Summary: There has been a persistent increased focus on the diagnosis and treatment of psoriatic arthritis as newer and more effective
drugs than traditional disease-modifying agents have become available.
Psoriatic arthritis (PsA) is a chronic inflammatory arthritis, which occurs in 6 to 39% of patients with psoriasis, depending on the population studies and the method of diagnosis ascertainment.[1-4] Psoriasis occurs in approximately 2% of the population of North America and Europe.[5] A higher prevalence is documented when the disease is assessed in psoriasis-specific populations, especially those with more severe disease, whereas lower prevalence is documented in large population surveys, which include patients with psoriasis of low severity.[1-4] A difficulty with accurate determination of prevalence from large population cohorts is that the diagnosis may be overestimated, for example, if a psoriasis patient with concomitant osteoarthritis or rheumatoid arthritis is mistakenly categorized as having PsA. Conversely, the disease may be underestimated if a psoriasis patient with PsA receives instead a diagnosis of osteoarthritis - a disease better known to primary care physicians.
Psoriatic arthritis is an immunologic inflammatory disease, akin to but distinct from rheumatoid arthritis (RA) and other inflammatory arthritides.[6] Understanding of the immunologic pathophysiology of PsA, which has important similarities and differences with RA, and between skin lesions of psoriasis and joint inflammation of PsA, has led us to targeted therapy. A review of this area is beyond the scope of this article and has been well reviewed in this journal and elsewhere.[7*,8,9*-11*,12] A fellow paper in this issue is related to PsA pathogenesis and clinical. Increased understanding of the pathophysiology of PsA demonstrates the central role of inflammatory cytokines such as tumor necrosis factor (TNF)α and activated T cells, which are targets of current targeted therapies. Several other cellular, cytokine, and chemokine targets have been identified, and there are numerous drug development programs in RA, PsA, and psoriasis aiming at these additional targets, which will affect future options for PsA therapeutics.
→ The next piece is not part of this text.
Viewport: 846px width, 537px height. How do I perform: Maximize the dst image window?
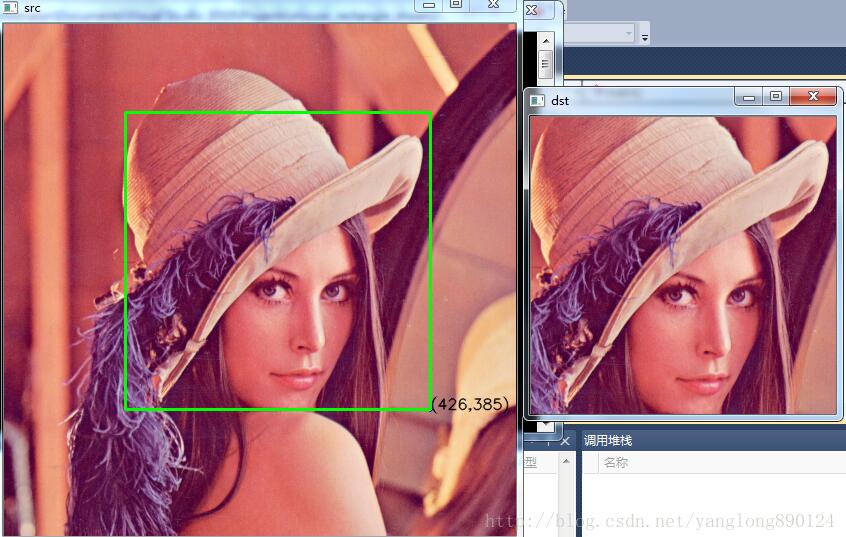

Several important therapeutic studies in PsA described in a review article in this journal last year, while in abstract form, have been published in 2004, and will be further detailed here.[13] Additionally, several drug development programs in PsA as well as psoriasis have matured, thus providing further data to review. As a result of findings from these studies, rheumatologists, now quite familiar with the use of biologics for the treatment of rheumatoid arthritis (RA), are actively using these agents in PsA patients with progressive disease who have not adequately responded to nonsteroidal anti-inflammatory drug (NSAID) or traditional disease-modifying antirheumatic drug (DMARD) therapy alone. In parallel, the approval of biologics for the treatment of moderate to severe psoriasis has resulted in rapid uptake of these agents by many dermatologists. It is likely that this dual discipline use will increase the effective treatment of previously undiagnosed and un- or undertreated PsA patients who are primarily treated in dermatology and primary care offices. Whether this trend will affect the natural history of PsA or even prevent its emergence, which usually first manifests years after psoriasis begins, is unknown. Overall awareness about PsA has risen through the educational efforts of patient service organizations globally, such as the National Psoriasis Foundation in the United States and country-specific organizations in Europe and other parts of the world. These are supported both by international consortia of psoriasis and PsA researchers such as the Group for Research and Assessment of Psoriasis and Psoriatic Arthritis (GRAPPA) as well as the biopharmaceutical industry. A multiarticle supplement of the Annals of the Rheumatic Diseases, with state-of-the-art reviews on psoriasis and PsA by GRAPPA members, will be published in March 2005.